Point Biserial Correlation: The point biserial correlation coefficient can also be computed for the model predictions \(\hat{R}\) itself so that the correlation coefficient is denoted by \(\rho_{A, \hat{R}}\). When the data evaluation of Thetis is active, it will also compute the correlation coefficient between the sensitive attributes and the target scores \(\bar{R}\) which yields the correlation coefficient \(\rho_{A, \bar{R}}\). This is useful to determine if a correlation is induced by the data itself or the used AI model.

Independence: This aspect requires the equality of predictions for all sensitive attributes which can be expressed by

\[\hat{R} \perp A \rightarrow f(\hat{R}, A) = f(\hat{R})f(A) .\]

Note that a possible bias in the target values has an influence to the computation of the independence score. Thus, it is a metric for both, a bias in the target values as well as a bias in the model prediction performance [SROCallaghan20].

Object detection

The metrics for evaluating the fairness of object detection algorithms are highly related to the ones used for classification fairness evaluation.
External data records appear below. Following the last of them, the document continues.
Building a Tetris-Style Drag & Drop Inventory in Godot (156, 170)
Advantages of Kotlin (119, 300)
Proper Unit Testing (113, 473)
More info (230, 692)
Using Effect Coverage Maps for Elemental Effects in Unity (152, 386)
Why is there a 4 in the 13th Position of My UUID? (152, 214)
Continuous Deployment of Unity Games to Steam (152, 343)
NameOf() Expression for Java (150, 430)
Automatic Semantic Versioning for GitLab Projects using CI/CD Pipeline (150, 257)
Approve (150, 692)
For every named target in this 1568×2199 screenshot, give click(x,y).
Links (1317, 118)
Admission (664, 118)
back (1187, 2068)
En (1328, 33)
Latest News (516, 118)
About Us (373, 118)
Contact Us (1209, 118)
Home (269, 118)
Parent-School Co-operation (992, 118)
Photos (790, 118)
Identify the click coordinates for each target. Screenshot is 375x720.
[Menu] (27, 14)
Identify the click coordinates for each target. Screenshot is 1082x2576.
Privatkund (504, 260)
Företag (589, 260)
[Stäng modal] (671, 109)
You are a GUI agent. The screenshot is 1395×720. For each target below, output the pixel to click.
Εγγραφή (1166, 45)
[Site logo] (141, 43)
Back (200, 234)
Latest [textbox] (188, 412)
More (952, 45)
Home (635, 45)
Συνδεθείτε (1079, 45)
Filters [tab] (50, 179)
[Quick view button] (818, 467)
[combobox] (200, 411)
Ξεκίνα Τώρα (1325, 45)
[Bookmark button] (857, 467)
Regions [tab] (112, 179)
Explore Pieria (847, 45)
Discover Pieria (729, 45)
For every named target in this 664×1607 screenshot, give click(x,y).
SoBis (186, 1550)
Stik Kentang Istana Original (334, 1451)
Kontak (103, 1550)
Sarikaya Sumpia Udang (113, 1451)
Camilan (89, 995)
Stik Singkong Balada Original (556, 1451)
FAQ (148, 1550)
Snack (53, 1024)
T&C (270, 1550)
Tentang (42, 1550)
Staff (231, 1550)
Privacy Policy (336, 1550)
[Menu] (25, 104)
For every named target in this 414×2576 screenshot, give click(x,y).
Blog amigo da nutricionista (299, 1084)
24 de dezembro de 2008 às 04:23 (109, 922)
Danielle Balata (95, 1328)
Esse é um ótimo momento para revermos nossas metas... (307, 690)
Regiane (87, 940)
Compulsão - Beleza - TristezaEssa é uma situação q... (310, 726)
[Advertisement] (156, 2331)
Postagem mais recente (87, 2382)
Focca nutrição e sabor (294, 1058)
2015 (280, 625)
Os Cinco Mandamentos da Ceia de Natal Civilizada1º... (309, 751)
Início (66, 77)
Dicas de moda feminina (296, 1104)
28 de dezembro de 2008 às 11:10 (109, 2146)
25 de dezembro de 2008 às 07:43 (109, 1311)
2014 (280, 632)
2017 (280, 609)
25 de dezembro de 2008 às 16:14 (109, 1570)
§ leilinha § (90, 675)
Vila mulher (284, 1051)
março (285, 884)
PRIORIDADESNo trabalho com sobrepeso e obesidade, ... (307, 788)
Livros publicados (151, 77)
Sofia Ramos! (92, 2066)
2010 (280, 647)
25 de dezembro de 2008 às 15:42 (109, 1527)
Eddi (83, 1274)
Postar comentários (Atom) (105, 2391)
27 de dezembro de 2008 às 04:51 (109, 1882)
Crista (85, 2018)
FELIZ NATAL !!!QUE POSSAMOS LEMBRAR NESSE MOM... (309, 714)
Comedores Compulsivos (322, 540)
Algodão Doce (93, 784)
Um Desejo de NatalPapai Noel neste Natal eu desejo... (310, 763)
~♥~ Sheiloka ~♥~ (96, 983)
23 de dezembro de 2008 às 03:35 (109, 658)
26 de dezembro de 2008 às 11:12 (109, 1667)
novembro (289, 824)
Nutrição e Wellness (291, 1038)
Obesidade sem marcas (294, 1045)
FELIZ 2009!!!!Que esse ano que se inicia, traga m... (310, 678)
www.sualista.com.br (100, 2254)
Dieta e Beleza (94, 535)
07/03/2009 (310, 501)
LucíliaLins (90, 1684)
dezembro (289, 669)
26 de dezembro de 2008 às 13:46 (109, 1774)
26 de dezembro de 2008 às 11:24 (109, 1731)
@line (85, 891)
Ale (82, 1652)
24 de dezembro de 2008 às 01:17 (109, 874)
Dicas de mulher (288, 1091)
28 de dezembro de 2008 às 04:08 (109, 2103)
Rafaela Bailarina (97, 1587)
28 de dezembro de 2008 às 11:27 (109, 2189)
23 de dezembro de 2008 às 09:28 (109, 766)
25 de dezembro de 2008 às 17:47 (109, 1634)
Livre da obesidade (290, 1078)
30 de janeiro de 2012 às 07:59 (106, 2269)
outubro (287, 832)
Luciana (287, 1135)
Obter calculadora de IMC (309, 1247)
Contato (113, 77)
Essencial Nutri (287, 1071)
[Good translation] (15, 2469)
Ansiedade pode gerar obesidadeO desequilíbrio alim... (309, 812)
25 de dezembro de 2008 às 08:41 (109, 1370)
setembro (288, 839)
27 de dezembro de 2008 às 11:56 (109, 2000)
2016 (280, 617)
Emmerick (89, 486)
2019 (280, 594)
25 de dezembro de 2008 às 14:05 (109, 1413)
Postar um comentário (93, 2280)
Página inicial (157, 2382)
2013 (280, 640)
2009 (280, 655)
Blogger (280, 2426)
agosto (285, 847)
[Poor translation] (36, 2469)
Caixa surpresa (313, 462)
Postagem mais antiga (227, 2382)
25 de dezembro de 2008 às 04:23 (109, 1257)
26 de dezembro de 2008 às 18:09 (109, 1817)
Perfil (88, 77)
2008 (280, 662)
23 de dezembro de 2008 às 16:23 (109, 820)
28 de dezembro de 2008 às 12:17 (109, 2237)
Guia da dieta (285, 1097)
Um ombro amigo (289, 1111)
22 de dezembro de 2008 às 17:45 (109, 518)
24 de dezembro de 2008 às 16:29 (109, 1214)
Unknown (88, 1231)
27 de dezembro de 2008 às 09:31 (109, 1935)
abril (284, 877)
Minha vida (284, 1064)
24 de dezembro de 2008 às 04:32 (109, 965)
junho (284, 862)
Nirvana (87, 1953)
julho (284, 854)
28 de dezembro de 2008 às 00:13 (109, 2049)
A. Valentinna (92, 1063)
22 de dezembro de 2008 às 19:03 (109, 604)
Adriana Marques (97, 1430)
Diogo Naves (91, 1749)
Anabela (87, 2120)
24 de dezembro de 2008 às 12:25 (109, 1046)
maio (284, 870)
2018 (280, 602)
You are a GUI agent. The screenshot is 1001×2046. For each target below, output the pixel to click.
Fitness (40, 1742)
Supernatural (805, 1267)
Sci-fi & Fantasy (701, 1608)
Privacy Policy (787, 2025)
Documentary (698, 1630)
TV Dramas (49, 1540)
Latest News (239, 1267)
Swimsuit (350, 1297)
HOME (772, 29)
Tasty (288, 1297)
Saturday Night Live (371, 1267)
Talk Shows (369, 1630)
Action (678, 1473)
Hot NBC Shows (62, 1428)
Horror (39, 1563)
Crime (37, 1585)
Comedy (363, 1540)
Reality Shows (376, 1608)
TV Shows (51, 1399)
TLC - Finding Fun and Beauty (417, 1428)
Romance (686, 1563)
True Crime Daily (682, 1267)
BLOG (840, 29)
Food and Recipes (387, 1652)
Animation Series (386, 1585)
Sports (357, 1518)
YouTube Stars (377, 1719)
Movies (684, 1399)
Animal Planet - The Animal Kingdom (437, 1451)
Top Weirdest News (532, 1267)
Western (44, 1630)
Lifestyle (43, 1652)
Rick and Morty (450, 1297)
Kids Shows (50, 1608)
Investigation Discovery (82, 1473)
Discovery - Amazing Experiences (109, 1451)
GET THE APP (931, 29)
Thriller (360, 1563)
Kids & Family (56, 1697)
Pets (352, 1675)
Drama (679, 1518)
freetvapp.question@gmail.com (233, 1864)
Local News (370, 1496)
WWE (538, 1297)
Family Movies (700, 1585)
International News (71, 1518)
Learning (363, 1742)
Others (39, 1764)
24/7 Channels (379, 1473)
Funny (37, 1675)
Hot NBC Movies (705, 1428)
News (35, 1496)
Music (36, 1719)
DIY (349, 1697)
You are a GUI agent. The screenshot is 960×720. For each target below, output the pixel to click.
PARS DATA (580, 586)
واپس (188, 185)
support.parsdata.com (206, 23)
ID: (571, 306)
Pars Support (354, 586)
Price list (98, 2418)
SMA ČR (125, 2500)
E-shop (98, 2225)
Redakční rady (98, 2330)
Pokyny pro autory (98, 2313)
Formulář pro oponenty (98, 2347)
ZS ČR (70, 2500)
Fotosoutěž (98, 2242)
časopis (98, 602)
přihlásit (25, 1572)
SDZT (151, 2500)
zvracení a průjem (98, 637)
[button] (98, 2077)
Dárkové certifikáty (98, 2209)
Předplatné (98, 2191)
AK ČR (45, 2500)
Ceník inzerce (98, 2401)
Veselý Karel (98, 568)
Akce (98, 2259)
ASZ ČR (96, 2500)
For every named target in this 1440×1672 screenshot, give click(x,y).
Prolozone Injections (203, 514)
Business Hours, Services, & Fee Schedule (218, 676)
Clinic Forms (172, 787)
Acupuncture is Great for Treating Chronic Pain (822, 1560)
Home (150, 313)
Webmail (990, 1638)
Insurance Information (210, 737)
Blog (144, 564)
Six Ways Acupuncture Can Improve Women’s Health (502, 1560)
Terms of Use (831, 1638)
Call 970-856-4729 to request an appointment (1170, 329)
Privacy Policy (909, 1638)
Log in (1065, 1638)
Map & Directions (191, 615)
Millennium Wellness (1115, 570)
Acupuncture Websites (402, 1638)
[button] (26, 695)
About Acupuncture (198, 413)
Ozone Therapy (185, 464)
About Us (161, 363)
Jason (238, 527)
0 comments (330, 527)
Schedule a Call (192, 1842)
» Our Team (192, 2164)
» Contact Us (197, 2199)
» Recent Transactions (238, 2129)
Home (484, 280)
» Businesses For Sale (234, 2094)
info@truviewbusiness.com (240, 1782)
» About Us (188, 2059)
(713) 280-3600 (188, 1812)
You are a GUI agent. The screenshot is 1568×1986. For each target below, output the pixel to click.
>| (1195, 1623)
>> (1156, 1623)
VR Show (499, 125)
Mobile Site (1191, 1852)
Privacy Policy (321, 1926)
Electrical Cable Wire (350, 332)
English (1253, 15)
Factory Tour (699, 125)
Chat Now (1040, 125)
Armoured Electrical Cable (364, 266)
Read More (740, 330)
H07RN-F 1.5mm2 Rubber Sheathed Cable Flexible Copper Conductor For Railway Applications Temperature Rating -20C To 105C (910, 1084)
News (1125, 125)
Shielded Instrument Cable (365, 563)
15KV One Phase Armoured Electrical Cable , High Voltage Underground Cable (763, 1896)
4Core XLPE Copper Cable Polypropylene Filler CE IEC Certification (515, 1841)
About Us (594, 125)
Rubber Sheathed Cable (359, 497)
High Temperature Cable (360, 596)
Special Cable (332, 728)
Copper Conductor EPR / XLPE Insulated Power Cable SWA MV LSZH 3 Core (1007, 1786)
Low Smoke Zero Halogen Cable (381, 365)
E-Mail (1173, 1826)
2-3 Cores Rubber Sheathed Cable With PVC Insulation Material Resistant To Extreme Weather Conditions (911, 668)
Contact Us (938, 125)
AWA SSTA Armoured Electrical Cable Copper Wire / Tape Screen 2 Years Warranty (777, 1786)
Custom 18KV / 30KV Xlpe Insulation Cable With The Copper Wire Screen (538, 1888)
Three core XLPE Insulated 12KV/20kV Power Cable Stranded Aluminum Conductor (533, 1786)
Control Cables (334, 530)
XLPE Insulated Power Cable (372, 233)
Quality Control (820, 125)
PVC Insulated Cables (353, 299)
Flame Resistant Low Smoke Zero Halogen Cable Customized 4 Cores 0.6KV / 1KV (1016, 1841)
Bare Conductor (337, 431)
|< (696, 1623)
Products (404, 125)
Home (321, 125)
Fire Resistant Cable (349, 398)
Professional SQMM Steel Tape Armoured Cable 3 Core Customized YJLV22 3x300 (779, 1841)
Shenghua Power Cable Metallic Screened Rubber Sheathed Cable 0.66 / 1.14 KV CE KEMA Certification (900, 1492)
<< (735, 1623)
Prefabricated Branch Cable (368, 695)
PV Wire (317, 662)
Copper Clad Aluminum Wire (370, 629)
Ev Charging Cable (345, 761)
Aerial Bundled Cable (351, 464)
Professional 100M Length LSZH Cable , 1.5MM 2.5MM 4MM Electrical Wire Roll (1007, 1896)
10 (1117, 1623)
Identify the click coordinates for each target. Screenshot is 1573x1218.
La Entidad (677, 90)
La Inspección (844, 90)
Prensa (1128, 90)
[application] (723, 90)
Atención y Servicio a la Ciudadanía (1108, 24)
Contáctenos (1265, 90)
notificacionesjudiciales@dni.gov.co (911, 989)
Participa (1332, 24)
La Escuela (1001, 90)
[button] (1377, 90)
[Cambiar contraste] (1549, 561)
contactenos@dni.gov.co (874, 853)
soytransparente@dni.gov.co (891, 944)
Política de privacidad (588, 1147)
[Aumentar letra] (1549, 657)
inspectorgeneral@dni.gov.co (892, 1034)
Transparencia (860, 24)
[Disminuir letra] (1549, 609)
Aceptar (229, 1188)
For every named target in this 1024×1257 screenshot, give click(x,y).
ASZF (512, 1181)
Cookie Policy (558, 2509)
However, we have two limitations in the case of object detection:

• In a common object detection setting we do not have access to the true negatives (TN, correctly identified background).

• For object predictions with no associated ground-truth information, we commonly do not have information about a sensitive attribute available.

Therefore, only the computation of the ratio/difference of the recall (correctly identified objects as such) is applicable since the FP used in precision computation may not contain sensitive attribute information, and the computation of specificity and negative predictive value requires the presence of TN.

References

[SROCallaghan20] (1,2,3)

Daniel Steinberg, Alistair Reid, and Simon O'Callaghan. Fairness measures for regression via probabilistic classification. In 2nd Ethics of Data Science Conference. March 2020.